Queensland has historically had strong solar uptake, driven by high sunshine hours and state government incentive programs. The Solar Bonus Scheme (now closed to new entrants) paid eligible customers 44c/kWh for solar exports — a legacy rate that grandfathered participants continue to benefit from. If you installed solar before 2012 and registered under the scheme, this rate should continue until 2028 when the scheme ends.

New solar installations in Queensland receive market FiT rates currently ranging from 6–12c/kWh depending on retailer. Ergon and Energex networks have been proactive about managing solar export constraints during midday hours — some feeders in high-solar suburbs have soft limits on export that can reduce the effective FiT value during peak generation periods.

Virtual power plant programs are growing in Queensland. AGL's VPP in southeast Queensland and Origin's similar program have enrolled thousands of battery-equipped homes. The Queensland Government's Battery Booster rebate of up to $4,000 for eligible households has accelerated battery adoption, increasing the pool of VPP-eligible homes substantially.

Cost of Living Support: Queensland Energy Bill Rebates

Queensland's electricity bill relief package for 2025–26 includes a $325 credit applied automatically to residential electricity accounts through the relevant distribution network. This credit appears on bills from eligible Queensland electricity accounts without the need to apply. Additional concessions are available for Queensland Concession Card holders, including the Electricity Rebate of $372.45 per year and the Reticulated Natural Gas Rebate.

Medical cooling concession is available for Queensland households where a resident has a medical condition requiring indoor temperature management. The concession applies during the cooling season and provides a per-kWh rebate on electricity used for air conditioning. Eligible conditions include multiple sclerosis, severe heart failure, and other heat-sensitive medical conditions. Apply through your electricity retailer with supporting medical documentation.
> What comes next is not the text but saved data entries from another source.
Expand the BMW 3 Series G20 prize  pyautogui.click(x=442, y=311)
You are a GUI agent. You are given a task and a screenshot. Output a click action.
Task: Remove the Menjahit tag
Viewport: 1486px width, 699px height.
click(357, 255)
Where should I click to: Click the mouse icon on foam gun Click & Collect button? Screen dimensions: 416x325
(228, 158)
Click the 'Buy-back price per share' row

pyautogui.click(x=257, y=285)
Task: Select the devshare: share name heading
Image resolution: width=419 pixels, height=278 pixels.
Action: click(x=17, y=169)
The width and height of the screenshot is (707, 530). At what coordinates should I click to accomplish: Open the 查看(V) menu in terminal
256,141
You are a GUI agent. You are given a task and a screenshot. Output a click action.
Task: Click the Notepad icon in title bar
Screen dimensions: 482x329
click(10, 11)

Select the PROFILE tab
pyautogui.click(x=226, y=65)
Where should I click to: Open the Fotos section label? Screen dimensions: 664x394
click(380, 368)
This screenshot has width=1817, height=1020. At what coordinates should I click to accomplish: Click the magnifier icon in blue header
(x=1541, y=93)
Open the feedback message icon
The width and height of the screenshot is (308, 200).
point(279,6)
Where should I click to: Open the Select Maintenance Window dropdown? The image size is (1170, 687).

Life support customers in Queensland must register their equipment with their distributor (Energex or Ergon Energy) to access priority restoration services during outages and advance notice of planned maintenance. Registration is free and can be completed online. Contact your retailer if you're unsure whether your household qualifies — the definition of life support equipment is broader than most people assume and includes some respiratory support devices and home dialysis equipment.